The Unbearable Level of Stress in life

Just came back from church youth camp at Tapah, it was real tiring experience espcially during stream trotting. There are still scars of leaches and cuts left on my hands and legs but nothing much tough just small lil wounds. Now I'm back to the city life, back to college life, back to reality with assignemnts and exams.

First bad thing that occur today. Law result is release. Failed my 1st test badly as I'm a person that will never understand what's law trying to say there. Now 2nd test means 2nd chance. I strive real hard this time, spent 2 hours plus on sleeping before exam that day and yet I only got a pass for that particular exam which means I need more than a pass for my finals (so impossible, u expect me to write out those cases where I don't even know what they talking about?). How now? No idea. Strive harder? I've read the passage few times yet I still don't catch what it's trying to say at all.

Second, why is everyone leaving? Byebye to my college friends that are leaving for Murdoch next year which means I'll lost all my good team members. Of course losing social life at college too, not much people left to communicate with as everyone will be gone gone and gone. How am I gonna get through my group assignments, if there are only those "lazy" ones left? Sigh, good ones normally will leave for overseas to continue their studies.

Third, my dearly bf is flying off too which means another one is gone again. Well, this is really bad. Who to watch movie with for the year to come? Totally my whole social life would be gone as much close friends are flying off!! The fact is that not I'm not sociable but just that I have no friends that will ask me out. Yes I've been living my past few years of life like that, maybe that causes me to rely on him very much.

*Sob Sob* good friends leaving for Aussie, who to sing karaoke with me? Bf also going off, no more going on dating?(I'll miss you so much) I wish I could go along, I wish I do have the amount of money, just for the last semester in my studies, hoping to pursue my last half a year there. Sadly, not so wealthy people like me can't afford such expensive education unless miracles happen where suddenly someone come tell me I'll pay for your education, woah sky fall down man.

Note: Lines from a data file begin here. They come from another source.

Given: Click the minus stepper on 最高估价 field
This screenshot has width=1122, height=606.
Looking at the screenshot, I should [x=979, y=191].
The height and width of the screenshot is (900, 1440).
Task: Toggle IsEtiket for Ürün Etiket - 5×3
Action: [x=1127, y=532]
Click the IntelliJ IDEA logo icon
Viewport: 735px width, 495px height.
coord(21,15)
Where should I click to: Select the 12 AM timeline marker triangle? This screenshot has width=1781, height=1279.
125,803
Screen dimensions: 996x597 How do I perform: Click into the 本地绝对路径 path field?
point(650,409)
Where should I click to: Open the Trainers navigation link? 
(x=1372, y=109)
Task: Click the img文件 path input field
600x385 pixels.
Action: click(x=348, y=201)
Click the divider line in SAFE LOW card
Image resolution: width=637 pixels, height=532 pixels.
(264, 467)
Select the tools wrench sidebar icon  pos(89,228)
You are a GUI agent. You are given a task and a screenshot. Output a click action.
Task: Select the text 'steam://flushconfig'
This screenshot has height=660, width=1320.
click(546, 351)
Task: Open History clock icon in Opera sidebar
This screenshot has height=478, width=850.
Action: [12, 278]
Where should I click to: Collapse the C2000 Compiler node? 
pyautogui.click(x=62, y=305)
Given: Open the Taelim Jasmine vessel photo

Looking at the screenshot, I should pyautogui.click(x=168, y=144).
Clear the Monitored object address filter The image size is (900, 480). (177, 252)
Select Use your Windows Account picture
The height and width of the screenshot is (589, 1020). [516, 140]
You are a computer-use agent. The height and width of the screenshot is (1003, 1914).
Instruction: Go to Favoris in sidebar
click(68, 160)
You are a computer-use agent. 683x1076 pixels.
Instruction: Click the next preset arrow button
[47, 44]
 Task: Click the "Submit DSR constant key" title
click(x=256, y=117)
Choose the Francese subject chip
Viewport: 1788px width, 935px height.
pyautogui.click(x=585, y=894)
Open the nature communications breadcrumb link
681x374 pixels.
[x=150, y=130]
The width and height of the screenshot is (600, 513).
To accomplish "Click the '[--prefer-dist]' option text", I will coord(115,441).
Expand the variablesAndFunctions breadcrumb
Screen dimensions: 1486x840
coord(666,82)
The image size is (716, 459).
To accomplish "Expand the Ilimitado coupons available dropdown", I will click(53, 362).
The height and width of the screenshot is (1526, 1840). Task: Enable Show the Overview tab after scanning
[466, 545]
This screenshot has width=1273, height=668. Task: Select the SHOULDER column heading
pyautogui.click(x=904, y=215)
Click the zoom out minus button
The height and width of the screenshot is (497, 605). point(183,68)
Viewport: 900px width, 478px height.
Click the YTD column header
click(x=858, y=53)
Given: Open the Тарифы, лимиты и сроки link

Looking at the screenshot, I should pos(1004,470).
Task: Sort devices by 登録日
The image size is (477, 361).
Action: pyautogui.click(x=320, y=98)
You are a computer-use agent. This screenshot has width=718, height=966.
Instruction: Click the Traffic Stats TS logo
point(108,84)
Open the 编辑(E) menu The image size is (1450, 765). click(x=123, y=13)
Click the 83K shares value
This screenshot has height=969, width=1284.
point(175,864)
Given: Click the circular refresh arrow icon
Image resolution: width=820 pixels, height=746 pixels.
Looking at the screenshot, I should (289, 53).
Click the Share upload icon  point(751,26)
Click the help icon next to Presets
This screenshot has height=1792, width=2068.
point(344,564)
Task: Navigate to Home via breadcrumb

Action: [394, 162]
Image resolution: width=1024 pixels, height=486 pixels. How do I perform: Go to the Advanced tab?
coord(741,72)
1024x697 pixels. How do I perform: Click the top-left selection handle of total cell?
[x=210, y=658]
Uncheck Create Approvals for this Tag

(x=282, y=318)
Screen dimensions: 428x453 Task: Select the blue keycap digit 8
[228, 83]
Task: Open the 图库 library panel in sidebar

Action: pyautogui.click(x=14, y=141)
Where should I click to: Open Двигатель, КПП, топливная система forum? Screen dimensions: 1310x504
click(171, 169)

I really wish that it would happen. 1st hoping to spend my last semester there to take up subjects that are not offer here. I want to do advertising production(only available at Perth), can I just have a chance to use my creativity for once? Instead of putting it at waste for the rest of my life? 2nd hoping to spend my graduation there at the ground of Murdoch University, wearing a red colour robe with my friends, receiving the certificate from the Chansellor of university, wouldn't it be great? *Day Dreaming* - Praying hard for it to happen though.

God does wonders right? If he would give me a chance to learn to be independant, to learn about other cultures, to seek further education for subjects that are not offer here, to use my creativity just for once. Have trust in Him and it would happen. I'm still waiting for His plan for me hoping this would be a part of the plan.